**What this task involves**
Write out every one of the records below word for word, with no changes.

(Beginning of Material for this exercise)

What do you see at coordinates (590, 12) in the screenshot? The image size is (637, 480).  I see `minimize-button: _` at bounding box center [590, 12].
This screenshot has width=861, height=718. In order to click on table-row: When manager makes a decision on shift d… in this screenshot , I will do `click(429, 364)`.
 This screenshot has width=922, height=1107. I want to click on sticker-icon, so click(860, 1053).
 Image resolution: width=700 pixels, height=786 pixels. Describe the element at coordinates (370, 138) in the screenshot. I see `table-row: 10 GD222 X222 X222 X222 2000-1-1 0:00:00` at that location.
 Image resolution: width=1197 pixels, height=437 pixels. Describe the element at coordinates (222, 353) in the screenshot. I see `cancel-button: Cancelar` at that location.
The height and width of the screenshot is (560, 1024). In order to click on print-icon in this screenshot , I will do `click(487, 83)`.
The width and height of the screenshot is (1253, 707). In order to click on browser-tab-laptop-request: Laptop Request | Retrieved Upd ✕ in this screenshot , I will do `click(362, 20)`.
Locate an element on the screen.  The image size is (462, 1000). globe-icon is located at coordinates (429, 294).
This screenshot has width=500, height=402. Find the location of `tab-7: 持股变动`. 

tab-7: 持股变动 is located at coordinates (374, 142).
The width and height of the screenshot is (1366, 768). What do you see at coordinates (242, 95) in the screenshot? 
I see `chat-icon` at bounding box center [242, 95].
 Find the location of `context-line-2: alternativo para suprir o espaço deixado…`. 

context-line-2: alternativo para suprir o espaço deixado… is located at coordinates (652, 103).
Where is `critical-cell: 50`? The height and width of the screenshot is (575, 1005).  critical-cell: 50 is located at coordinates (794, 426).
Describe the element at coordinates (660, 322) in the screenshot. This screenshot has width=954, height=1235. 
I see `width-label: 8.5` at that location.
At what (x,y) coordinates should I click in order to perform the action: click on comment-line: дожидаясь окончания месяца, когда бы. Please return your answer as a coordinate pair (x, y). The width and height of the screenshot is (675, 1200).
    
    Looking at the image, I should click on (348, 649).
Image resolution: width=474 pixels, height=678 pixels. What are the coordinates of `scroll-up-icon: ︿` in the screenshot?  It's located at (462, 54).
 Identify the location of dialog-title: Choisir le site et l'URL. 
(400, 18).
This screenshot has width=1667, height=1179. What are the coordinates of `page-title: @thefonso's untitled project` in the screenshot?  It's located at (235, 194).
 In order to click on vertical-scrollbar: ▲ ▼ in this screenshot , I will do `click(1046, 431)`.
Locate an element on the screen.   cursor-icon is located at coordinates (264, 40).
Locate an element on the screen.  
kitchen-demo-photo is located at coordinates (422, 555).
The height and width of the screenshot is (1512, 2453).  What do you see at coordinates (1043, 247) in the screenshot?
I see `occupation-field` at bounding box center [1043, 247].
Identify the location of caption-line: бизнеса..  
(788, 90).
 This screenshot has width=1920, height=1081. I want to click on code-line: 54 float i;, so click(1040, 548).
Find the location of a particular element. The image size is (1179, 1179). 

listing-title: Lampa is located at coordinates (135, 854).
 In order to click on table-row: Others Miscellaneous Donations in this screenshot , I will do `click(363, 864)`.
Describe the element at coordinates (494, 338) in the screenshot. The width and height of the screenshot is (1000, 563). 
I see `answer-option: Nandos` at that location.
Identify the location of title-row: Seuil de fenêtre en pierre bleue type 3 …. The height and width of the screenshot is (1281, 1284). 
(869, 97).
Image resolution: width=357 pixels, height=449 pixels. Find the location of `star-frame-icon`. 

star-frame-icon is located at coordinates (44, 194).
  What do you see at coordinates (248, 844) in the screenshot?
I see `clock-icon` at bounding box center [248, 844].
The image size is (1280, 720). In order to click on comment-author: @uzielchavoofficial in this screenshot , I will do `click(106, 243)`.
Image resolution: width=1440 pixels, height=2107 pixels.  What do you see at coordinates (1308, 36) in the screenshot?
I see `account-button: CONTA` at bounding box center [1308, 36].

(End of Material for this exercise)

**Your solution**
What do you see at coordinates (590, 12) in the screenshot? The image size is (637, 480).  I see `minimize-button: _` at bounding box center [590, 12].
This screenshot has width=861, height=718. In order to click on table-row: When manager makes a decision on shift d… in this screenshot , I will do `click(429, 364)`.
 This screenshot has width=922, height=1107. I want to click on sticker-icon, so click(860, 1053).
 Image resolution: width=700 pixels, height=786 pixels. Describe the element at coordinates (370, 138) in the screenshot. I see `table-row: 10 GD222 X222 X222 X222 2000-1-1 0:00:00` at that location.
 Image resolution: width=1197 pixels, height=437 pixels. Describe the element at coordinates (222, 353) in the screenshot. I see `cancel-button: Cancelar` at that location.
The height and width of the screenshot is (560, 1024). In order to click on print-icon in this screenshot , I will do `click(487, 83)`.
The width and height of the screenshot is (1253, 707). In order to click on browser-tab-laptop-request: Laptop Request | Retrieved Upd ✕ in this screenshot , I will do `click(362, 20)`.
Locate an element on the screen.  The image size is (462, 1000). globe-icon is located at coordinates (429, 294).
This screenshot has width=500, height=402. Find the location of `tab-7: 持股变动`. 

tab-7: 持股变动 is located at coordinates (374, 142).
The width and height of the screenshot is (1366, 768). What do you see at coordinates (242, 95) in the screenshot? 
I see `chat-icon` at bounding box center [242, 95].
 Find the location of `context-line-2: alternativo para suprir o espaço deixado…`. 

context-line-2: alternativo para suprir o espaço deixado… is located at coordinates (652, 103).
Where is `critical-cell: 50`? The height and width of the screenshot is (575, 1005).  critical-cell: 50 is located at coordinates (794, 426).
Describe the element at coordinates (660, 322) in the screenshot. This screenshot has width=954, height=1235. 
I see `width-label: 8.5` at that location.
At what (x,y) coordinates should I click in order to perform the action: click on comment-line: дожидаясь окончания месяца, когда бы. Please return your answer as a coordinate pair (x, y). The width and height of the screenshot is (675, 1200).
    
    Looking at the image, I should click on (348, 649).
Image resolution: width=474 pixels, height=678 pixels. What are the coordinates of `scroll-up-icon: ︿` in the screenshot?  It's located at (462, 54).
 Identify the location of dialog-title: Choisir le site et l'URL. 
(400, 18).
This screenshot has width=1667, height=1179. What are the coordinates of `page-title: @thefonso's untitled project` in the screenshot?  It's located at (235, 194).
 In order to click on vertical-scrollbar: ▲ ▼ in this screenshot , I will do `click(1046, 431)`.
Locate an element on the screen.   cursor-icon is located at coordinates (264, 40).
Locate an element on the screen.  
kitchen-demo-photo is located at coordinates (422, 555).
The height and width of the screenshot is (1512, 2453).  What do you see at coordinates (1043, 247) in the screenshot?
I see `occupation-field` at bounding box center [1043, 247].
Identify the location of caption-line: бизнеса..  
(788, 90).
 This screenshot has width=1920, height=1081. I want to click on code-line: 54 float i;, so click(1040, 548).
Find the location of a particular element. The image size is (1179, 1179). 

listing-title: Lampa is located at coordinates (135, 854).
 In order to click on table-row: Others Miscellaneous Donations in this screenshot , I will do `click(363, 864)`.
Describe the element at coordinates (494, 338) in the screenshot. The width and height of the screenshot is (1000, 563). 
I see `answer-option: Nandos` at that location.
Identify the location of title-row: Seuil de fenêtre en pierre bleue type 3 …. The height and width of the screenshot is (1281, 1284). 
(869, 97).
Image resolution: width=357 pixels, height=449 pixels. Find the location of `star-frame-icon`. 

star-frame-icon is located at coordinates (44, 194).
  What do you see at coordinates (248, 844) in the screenshot?
I see `clock-icon` at bounding box center [248, 844].
The image size is (1280, 720). In order to click on comment-author: @uzielchavoofficial in this screenshot , I will do `click(106, 243)`.
Image resolution: width=1440 pixels, height=2107 pixels.  What do you see at coordinates (1308, 36) in the screenshot?
I see `account-button: CONTA` at bounding box center [1308, 36].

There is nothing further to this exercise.